* Written exercise *
Can you render the records from the line with "Remove the bolt?" up to and including the line with "Action: tap(312, 467)" as a Markdown table, with a Row column numbering each line and a Line column holding its text, and with blank lines left out?

* Records for the exercise *
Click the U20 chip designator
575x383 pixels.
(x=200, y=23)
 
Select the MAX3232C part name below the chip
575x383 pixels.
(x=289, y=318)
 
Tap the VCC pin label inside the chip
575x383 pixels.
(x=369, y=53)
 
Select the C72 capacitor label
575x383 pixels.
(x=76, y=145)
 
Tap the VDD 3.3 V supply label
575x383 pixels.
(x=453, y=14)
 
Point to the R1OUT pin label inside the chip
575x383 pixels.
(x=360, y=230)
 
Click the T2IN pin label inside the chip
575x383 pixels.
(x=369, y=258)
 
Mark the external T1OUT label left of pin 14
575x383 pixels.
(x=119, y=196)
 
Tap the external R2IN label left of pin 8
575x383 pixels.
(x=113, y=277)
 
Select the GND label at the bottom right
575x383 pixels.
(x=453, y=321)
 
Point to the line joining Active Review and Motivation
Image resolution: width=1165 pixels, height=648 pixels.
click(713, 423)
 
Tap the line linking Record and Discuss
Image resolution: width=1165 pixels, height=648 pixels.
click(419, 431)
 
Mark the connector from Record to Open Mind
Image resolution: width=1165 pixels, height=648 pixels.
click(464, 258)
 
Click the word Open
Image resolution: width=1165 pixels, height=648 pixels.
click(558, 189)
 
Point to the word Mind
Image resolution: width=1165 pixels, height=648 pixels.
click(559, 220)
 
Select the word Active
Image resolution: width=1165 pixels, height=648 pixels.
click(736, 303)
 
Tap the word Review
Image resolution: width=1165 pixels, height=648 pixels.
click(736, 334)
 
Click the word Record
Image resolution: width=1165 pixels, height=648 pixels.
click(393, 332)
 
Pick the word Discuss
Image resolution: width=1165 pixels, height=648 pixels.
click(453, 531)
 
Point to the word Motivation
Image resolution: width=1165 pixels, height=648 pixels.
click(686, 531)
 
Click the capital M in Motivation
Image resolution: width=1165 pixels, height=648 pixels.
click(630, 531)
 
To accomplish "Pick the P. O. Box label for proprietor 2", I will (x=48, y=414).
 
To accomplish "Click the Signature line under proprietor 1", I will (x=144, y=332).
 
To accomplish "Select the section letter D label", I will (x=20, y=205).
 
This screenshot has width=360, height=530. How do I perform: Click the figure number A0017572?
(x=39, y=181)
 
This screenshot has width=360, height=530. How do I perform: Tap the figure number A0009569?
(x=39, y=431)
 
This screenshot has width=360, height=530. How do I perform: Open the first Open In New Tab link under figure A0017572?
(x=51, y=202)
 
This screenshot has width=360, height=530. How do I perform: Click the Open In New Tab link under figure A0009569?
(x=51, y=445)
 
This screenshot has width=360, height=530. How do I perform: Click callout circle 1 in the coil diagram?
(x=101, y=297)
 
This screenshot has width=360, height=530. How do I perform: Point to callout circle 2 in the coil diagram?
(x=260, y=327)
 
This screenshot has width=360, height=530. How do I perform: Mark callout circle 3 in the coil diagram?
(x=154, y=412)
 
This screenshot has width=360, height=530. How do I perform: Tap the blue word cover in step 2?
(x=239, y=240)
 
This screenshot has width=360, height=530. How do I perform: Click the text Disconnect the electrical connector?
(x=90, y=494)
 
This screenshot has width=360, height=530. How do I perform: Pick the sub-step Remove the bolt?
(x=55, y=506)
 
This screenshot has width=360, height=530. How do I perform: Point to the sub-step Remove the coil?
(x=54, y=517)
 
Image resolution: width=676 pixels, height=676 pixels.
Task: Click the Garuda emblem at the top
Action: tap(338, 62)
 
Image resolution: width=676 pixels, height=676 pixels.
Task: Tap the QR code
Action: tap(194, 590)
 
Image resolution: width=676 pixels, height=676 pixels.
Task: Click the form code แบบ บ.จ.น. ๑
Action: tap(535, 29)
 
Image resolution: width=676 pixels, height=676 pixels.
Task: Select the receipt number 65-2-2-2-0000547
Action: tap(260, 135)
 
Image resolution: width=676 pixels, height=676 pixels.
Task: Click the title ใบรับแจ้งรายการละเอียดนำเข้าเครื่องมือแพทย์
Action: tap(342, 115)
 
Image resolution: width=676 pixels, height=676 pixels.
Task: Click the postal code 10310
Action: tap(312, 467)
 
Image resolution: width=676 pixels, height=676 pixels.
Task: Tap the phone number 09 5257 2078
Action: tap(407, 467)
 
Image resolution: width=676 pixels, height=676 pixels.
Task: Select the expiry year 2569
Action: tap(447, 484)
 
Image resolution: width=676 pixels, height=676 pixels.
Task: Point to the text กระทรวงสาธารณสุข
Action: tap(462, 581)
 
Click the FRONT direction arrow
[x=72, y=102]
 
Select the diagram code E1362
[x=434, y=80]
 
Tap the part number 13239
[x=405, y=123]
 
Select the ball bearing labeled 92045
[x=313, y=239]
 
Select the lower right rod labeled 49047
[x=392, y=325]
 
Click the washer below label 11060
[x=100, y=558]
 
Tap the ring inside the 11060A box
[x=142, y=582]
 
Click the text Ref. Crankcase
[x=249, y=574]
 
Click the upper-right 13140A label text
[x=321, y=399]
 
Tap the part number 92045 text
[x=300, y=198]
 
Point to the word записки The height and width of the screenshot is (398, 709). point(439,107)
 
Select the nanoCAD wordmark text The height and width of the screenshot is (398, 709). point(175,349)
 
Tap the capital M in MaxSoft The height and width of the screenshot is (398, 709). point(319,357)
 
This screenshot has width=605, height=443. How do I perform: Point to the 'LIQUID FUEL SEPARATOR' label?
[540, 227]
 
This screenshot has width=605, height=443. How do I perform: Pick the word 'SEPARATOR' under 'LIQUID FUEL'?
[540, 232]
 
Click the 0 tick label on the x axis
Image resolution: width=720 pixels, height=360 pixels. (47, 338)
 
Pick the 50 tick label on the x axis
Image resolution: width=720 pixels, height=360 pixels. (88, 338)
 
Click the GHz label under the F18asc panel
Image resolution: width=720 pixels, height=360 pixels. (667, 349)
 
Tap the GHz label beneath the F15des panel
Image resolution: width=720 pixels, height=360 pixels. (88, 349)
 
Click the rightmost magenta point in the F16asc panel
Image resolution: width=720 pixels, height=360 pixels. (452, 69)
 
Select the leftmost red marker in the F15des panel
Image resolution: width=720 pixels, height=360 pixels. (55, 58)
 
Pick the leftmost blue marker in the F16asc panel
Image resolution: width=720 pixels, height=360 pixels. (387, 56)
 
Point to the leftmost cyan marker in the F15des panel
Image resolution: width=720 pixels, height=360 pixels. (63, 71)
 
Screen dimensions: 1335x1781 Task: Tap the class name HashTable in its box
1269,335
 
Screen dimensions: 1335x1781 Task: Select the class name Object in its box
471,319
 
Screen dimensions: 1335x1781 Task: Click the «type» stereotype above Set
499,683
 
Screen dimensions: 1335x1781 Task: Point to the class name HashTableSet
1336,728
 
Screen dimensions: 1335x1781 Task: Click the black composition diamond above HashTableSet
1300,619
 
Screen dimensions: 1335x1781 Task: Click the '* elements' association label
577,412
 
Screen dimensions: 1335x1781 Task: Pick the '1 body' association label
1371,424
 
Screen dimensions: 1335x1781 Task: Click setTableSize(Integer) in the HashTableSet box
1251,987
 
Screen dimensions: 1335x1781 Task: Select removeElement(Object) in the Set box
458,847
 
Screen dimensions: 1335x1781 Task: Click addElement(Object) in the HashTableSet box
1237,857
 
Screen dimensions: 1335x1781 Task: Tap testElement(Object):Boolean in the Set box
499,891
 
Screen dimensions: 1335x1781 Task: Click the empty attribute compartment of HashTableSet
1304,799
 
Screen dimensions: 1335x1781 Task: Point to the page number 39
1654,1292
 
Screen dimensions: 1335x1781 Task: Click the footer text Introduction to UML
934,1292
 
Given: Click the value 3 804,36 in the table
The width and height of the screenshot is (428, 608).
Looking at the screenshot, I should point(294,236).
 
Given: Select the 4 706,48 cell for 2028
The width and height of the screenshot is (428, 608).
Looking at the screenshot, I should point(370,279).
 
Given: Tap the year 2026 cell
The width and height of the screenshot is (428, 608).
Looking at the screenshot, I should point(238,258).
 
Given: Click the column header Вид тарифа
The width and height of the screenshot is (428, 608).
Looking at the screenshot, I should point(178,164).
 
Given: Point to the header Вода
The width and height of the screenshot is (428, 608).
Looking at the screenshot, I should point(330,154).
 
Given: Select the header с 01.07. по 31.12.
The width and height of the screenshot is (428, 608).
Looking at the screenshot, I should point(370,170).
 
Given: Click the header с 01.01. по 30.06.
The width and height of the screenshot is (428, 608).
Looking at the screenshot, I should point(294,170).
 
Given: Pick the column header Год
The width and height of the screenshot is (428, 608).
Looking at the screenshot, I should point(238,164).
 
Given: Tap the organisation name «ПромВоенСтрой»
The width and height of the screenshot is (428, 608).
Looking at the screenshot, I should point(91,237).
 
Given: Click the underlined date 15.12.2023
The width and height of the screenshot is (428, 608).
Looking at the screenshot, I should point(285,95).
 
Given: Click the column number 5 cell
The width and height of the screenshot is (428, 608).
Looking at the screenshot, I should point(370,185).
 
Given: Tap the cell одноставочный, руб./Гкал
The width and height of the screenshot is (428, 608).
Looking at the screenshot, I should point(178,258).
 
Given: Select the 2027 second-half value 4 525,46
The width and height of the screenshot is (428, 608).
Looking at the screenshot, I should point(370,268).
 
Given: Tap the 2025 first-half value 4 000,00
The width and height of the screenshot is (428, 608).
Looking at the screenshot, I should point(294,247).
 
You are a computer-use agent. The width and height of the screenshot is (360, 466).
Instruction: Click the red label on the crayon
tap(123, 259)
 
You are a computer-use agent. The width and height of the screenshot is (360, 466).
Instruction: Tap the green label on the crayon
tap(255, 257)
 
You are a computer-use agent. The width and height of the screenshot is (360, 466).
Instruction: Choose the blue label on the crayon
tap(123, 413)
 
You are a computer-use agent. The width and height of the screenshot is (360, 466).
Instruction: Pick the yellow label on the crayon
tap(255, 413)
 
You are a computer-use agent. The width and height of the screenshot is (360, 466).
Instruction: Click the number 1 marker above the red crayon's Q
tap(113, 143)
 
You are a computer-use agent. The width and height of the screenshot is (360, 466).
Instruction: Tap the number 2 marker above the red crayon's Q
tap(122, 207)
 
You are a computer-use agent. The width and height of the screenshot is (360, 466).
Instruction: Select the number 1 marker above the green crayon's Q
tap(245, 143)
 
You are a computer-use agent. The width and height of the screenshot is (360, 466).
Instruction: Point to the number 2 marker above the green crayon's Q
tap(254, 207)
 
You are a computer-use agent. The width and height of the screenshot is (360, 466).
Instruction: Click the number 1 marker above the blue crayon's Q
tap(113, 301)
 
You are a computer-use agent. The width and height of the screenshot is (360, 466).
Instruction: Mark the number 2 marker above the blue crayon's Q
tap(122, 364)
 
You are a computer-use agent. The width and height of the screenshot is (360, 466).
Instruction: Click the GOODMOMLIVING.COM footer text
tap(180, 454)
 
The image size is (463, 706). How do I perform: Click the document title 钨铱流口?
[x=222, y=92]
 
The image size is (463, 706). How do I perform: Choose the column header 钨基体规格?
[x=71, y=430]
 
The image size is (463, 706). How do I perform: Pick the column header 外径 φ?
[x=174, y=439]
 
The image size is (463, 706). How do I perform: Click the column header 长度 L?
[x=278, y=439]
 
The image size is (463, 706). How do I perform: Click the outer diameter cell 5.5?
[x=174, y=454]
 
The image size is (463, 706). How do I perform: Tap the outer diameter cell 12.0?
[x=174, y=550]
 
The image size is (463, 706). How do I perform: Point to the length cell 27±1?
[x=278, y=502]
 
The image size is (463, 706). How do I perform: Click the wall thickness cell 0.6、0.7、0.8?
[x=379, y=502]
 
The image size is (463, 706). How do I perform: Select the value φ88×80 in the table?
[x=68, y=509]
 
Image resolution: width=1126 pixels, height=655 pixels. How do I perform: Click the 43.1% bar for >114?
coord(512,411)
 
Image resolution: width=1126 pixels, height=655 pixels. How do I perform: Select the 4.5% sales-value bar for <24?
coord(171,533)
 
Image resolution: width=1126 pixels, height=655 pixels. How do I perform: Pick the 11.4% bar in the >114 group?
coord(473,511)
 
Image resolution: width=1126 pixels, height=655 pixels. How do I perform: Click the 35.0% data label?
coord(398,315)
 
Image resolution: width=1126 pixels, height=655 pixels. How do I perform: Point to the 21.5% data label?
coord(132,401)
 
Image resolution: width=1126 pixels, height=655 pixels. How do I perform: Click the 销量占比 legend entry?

* Full solution *
| Row | Line |
|---|---|
| 1 | This screenshot has width=360, height=530. How do I perform: Pick the sub-step Remove the bolt? |
| 2 | (x=55, y=506) |
| 3 | This screenshot has width=360, height=530. How do I perform: Point to the sub-step Remove the coil? |
| 4 | (x=54, y=517) |
| 5 | Image resolution: width=676 pixels, height=676 pixels. |
| 6 | Task: Click the Garuda emblem at the top |
| 7 | Action: tap(338, 62) |
| 8 | Image resolution: width=676 pixels, height=676 pixels. |
| 9 | Task: Tap the QR code |
| 10 | Action: tap(194, 590) |
| 11 | Image resolution: width=676 pixels, height=676 pixels. |
| 12 | Task: Click the form code แบบ บ.จ.น. ๑ |
| 13 | Action: tap(535, 29) |
| 14 | Image resolution: width=676 pixels, height=676 pixels. |
| 15 | Task: Select the receipt number 65-2-2-2-0000547 |
| 16 | Action: tap(260, 135) |
| 17 | Image resolution: width=676 pixels, height=676 pixels. |
| 18 | Task: Click the title ใบรับแจ้งรายการละเอียดนำเข้าเครื่องมือแพทย์ |
| 19 | Action: tap(342, 115) |
| 20 | Image resolution: width=676 pixels, height=676 pixels. |
| 21 | Task: Click the postal code 10310 |
| 22 | Action: tap(312, 467) |